Speed Workout: The Truth about Weighted Sleds


We have all seem them, the plate loaded, weighted training sled.  This mythical device has for years caused debate within the fitness and sports world!"Should you use it? Does it work? Is it worth your time?" I am here to set the record straight. Weighted Sleds are proven to increase acceleration from about 0 - 30meters.  There are a lot of "uneducated" wanna be trainers who will tell you that sled are bad for you or that they don't work, however dont believe them.

WEIGHTED SLED WORK TO INCREASE POWER AND ACCELERATION. In this we will examine the components of Weighted Sled Training

1. Training Load
2. Distance
3. Running Mechanics

A study in Greece tested 22 Male subjects and  found that weighted sled training with 5 kg sled pulling for 8 weeks improves acceleration performance (0-20), while un-resisted sprint training improves performance in maximum speed phase (20-40) in non-elite athletes. It appears that each phase of sprint run demands a specific training approach.

TRAINING LOAD: 

The Golden RULE

Now people always say, "Well how much do I need to pull?" The golden rule is that
1. Training load should be 10% of the athlete's Body Weight

A study in New South Wales, AU determined however that "12.6% of body mass is likely a better guide for use as a training load if a coach wishes there to be minimal disruption to sprint kinematics while still overloading key aspects of sprint kinematics such as stride length, stride frequency, and hip flexion." Anything significantly heavier will alter running mechanics thus cause adverse effects on acceleration & speed.

Distance:

Distance should never go over 30meters. WHY? Because, the acceleration phase is from about 0 - 60m however the effects of weighted sleds are shown to benefit only up to 30 meters.

Running Mechanics:

Remember that you can put as much weight as you can handle on the sled as long as Running mechanics, Running form, and Running efficiency aren't effected by the weight.

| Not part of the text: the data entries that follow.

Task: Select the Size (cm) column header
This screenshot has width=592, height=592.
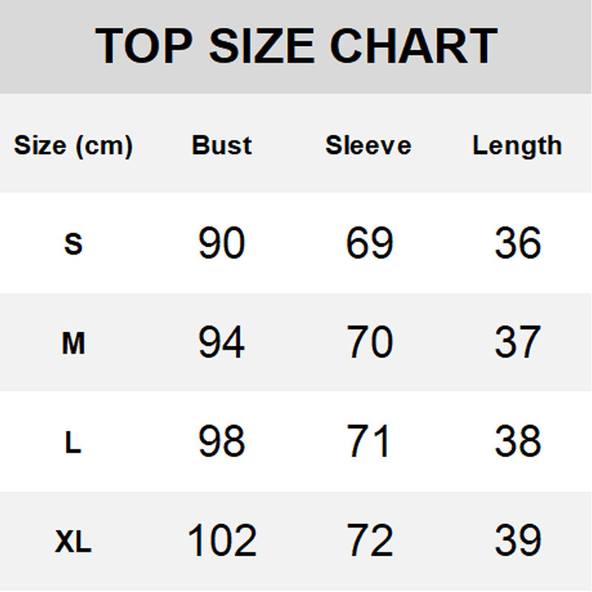Action: [x=73, y=145]
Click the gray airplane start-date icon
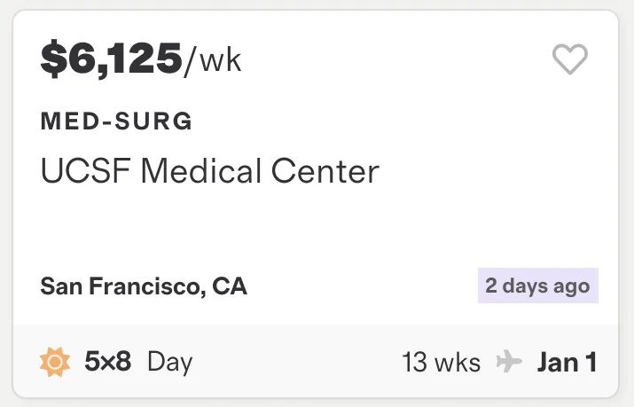This screenshot has width=634, height=407. pyautogui.click(x=509, y=361)
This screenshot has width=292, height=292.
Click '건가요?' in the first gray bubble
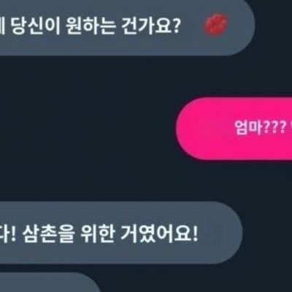pyautogui.click(x=151, y=25)
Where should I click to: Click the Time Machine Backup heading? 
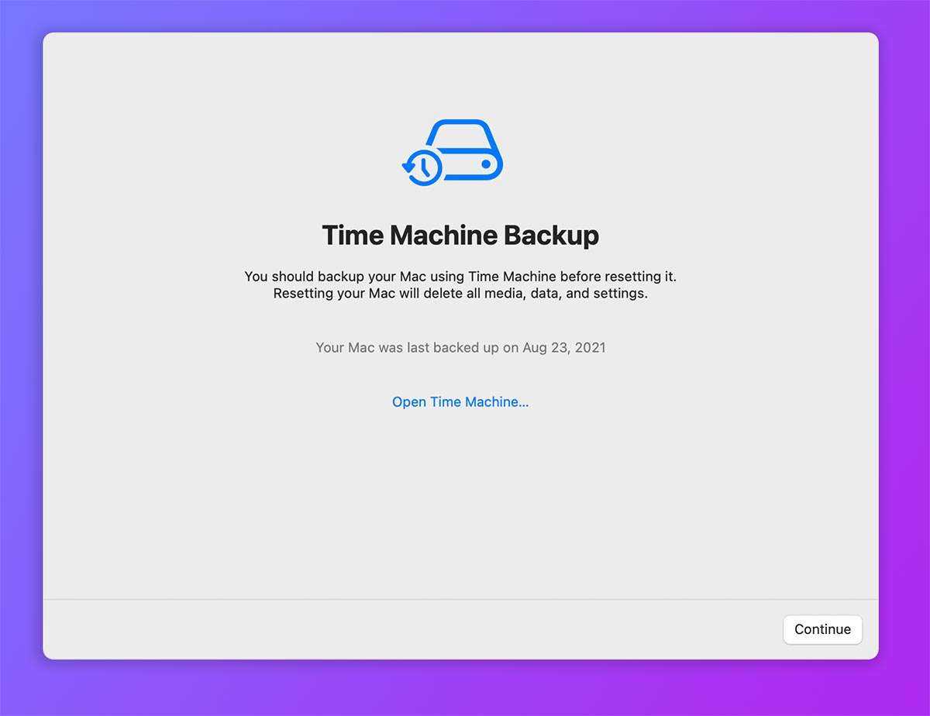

Weighted Sled Speed, Power, Acceleration workout:

3 x 10m @ 90% max effort

3 x 20m @ 90% max effort

3 x 30m @ 90% max effort

Rest 90 seconds between reps
Rest 5mins between sets

Do this workout 2 -3 times a week

Truth be told, Weighted sleds are a training aid that will build speed, power and acceleration. Do NOT let anyone tell you otherwise because frankly, they are wrong. Weighted Sleds Work for increasing acceleration, power and speed.

Chris Burris, CFT

References


ZAFEIRIDIS A. (2005). The effects of resisted sled-pulling sprint training on acceleration and maximum speed performance . Journal of sports medicine and physical fitness  , 45, 284-290.

JG., R. (2003). Effects of Resisted Sled Towing on Sprint Kinematics in Field-Sport Athletes. Journal of Strength and Conditioning Research , 17(4), 760–767.